[Element and text position data]

╭──

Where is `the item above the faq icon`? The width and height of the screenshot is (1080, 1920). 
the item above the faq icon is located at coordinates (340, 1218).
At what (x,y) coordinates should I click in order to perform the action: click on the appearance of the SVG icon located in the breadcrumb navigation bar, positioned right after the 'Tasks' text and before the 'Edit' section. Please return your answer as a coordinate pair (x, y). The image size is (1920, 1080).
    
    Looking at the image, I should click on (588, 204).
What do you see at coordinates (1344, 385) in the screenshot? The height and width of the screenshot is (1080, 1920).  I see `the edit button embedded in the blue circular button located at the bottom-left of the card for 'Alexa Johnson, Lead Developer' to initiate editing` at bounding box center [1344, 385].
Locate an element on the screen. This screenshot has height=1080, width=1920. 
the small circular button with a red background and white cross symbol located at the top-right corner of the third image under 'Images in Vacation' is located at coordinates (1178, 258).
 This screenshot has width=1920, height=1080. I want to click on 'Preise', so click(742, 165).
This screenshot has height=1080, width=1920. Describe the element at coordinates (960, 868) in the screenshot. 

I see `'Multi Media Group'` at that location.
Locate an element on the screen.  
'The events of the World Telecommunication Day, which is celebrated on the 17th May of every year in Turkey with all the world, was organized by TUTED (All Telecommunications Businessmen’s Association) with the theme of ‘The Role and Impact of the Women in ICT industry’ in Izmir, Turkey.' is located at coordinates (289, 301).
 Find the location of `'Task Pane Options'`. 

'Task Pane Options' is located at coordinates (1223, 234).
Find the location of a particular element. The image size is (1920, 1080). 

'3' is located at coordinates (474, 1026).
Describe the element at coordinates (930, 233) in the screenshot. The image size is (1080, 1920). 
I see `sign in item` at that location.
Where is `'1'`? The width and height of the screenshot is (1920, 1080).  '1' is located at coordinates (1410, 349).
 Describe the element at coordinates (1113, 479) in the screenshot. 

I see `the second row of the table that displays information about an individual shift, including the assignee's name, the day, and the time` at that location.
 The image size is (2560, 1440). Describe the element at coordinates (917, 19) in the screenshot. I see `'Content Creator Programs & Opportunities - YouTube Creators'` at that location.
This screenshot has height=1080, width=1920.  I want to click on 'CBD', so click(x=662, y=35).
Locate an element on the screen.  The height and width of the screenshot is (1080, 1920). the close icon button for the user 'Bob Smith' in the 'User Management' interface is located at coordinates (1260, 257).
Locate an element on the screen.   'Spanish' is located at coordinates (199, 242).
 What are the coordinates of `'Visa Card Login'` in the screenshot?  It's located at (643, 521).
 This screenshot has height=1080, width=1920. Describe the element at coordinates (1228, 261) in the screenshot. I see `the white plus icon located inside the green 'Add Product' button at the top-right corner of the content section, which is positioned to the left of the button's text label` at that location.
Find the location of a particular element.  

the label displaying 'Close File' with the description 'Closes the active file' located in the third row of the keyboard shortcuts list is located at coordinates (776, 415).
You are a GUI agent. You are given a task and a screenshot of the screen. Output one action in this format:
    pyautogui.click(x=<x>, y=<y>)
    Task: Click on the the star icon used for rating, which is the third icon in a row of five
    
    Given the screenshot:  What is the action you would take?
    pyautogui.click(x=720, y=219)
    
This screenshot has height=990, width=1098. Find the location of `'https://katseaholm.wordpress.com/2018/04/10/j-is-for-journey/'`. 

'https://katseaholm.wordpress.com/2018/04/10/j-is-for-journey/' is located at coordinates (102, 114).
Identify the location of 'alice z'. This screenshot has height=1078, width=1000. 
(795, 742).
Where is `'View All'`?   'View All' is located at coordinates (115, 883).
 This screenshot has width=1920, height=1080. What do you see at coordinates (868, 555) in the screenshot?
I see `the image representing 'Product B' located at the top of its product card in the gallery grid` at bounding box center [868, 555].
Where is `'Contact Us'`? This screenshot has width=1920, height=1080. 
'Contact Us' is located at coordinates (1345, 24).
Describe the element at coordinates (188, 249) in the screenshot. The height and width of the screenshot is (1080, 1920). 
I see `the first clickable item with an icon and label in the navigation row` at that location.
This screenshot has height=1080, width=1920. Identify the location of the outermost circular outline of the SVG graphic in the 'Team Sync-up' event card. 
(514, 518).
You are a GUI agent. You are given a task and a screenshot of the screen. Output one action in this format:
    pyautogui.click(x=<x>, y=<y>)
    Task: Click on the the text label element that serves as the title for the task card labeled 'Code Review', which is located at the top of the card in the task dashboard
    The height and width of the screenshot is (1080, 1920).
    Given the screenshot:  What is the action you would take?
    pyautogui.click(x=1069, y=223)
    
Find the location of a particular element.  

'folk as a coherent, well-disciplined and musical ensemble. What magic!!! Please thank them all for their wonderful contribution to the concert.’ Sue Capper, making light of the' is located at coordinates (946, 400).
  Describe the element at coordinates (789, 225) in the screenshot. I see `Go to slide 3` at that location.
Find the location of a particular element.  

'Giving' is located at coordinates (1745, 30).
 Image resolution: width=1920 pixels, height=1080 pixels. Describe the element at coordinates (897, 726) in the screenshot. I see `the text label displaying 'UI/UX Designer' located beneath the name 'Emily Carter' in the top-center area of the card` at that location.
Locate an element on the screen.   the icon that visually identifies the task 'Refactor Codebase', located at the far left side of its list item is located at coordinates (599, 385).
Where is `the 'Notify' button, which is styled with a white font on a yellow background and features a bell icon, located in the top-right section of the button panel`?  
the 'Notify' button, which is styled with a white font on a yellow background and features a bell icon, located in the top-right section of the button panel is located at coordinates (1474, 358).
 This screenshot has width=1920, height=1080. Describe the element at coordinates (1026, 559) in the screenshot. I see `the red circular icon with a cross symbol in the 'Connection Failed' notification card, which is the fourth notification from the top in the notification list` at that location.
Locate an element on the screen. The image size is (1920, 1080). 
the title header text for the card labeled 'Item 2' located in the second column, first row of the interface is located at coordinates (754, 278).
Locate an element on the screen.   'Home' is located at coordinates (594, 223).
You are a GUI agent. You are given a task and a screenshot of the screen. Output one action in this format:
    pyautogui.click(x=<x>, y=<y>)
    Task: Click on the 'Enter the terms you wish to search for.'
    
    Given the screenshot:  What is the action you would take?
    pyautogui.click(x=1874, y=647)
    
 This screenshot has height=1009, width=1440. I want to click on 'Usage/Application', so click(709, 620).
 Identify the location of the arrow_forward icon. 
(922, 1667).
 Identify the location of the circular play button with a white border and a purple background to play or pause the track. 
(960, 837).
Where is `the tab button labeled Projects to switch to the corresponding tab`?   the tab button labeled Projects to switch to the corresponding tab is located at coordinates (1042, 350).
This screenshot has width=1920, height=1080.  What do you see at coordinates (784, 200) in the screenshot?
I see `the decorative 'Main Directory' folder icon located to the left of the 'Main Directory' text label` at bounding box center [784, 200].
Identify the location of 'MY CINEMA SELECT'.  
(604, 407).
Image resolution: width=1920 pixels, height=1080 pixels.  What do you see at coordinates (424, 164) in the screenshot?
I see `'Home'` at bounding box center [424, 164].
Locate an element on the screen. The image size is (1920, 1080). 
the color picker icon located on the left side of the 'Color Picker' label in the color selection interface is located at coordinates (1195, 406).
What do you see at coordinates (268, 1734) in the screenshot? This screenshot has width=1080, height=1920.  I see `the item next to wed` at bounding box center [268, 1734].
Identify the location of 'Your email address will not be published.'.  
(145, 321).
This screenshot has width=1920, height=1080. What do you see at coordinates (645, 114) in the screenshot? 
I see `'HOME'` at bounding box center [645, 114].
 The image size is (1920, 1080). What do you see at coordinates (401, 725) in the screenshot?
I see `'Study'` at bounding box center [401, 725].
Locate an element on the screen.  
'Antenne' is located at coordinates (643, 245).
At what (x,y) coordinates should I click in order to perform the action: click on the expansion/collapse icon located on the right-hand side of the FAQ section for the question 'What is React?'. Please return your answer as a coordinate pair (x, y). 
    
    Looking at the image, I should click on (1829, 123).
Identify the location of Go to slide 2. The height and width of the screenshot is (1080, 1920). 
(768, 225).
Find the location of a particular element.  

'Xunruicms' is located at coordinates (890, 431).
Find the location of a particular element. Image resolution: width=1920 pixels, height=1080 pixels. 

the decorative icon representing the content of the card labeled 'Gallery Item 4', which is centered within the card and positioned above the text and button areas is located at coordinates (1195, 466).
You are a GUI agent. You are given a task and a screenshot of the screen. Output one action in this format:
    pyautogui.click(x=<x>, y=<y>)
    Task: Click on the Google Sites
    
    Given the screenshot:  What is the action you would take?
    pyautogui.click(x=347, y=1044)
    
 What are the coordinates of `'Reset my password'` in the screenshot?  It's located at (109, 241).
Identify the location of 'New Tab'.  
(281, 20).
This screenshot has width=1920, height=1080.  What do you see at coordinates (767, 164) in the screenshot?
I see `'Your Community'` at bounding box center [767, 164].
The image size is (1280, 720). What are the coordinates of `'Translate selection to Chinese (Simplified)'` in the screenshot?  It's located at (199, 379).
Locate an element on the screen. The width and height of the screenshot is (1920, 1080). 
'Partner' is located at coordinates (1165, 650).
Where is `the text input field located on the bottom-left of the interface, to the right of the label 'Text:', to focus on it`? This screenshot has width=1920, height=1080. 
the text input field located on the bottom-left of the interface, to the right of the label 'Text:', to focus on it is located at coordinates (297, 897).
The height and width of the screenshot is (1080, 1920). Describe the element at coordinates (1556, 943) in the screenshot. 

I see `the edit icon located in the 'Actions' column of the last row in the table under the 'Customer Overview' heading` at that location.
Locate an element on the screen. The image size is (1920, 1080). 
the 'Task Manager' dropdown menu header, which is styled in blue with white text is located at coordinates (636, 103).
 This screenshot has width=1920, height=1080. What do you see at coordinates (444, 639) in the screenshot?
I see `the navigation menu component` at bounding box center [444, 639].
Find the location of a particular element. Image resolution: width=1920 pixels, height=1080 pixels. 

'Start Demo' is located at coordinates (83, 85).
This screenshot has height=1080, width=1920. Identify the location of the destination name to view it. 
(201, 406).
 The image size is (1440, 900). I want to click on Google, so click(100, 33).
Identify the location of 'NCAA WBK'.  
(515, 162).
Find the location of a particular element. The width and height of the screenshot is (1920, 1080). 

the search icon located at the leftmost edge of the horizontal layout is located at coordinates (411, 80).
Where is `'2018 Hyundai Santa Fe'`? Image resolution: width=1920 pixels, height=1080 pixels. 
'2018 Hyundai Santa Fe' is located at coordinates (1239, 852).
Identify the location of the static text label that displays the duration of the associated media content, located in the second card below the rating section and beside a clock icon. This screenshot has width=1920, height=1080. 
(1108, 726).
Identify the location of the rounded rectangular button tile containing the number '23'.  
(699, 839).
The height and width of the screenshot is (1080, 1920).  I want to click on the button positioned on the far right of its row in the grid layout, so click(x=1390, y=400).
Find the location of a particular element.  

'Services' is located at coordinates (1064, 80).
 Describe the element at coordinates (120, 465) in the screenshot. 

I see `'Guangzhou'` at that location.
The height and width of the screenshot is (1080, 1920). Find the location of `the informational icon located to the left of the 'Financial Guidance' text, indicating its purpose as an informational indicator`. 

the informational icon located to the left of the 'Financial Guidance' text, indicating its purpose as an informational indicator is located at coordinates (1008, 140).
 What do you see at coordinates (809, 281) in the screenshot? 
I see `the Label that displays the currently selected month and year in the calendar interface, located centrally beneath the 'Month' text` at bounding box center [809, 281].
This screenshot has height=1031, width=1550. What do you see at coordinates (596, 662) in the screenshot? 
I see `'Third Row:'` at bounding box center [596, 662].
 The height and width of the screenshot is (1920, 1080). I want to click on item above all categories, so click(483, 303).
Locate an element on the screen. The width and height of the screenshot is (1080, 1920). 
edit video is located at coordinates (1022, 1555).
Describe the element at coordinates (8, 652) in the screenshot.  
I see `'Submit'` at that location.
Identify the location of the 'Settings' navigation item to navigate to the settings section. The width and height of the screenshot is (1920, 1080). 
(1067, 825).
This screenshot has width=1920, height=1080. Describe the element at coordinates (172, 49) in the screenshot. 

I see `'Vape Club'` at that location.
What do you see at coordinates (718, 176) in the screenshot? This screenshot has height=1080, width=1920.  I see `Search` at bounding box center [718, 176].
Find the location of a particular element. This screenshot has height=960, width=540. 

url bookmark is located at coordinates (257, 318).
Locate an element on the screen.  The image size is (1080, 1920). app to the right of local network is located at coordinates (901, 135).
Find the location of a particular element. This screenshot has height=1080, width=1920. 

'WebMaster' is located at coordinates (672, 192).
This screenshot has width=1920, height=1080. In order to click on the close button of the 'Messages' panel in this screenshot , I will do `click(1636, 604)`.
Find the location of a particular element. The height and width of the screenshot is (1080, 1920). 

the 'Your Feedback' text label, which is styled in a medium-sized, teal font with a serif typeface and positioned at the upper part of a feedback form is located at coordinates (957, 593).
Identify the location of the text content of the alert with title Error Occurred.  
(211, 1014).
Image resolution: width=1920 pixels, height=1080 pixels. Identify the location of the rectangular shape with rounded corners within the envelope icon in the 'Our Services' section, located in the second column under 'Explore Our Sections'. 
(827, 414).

╰──

[EXERCISE]
Copy the records word for word, beginning with the line that contains "Find the location of a particular element. The height" and continuing through the last line of the records.

[RESULT]
Find the location of a particular element. The height and width of the screenshot is (1080, 1920). 

the 'Your Feedback' text label, which is styled in a medium-sized, teal font with a serif typeface and positioned at the upper part of a feedback form is located at coordinates (957, 593).
Identify the location of the text content of the alert with title Error Occurred.  
(211, 1014).
Image resolution: width=1920 pixels, height=1080 pixels. Identify the location of the rectangular shape with rounded corners within the envelope icon in the 'Our Services' section, located in the second column under 'Explore Our Sections'. 
(827, 414).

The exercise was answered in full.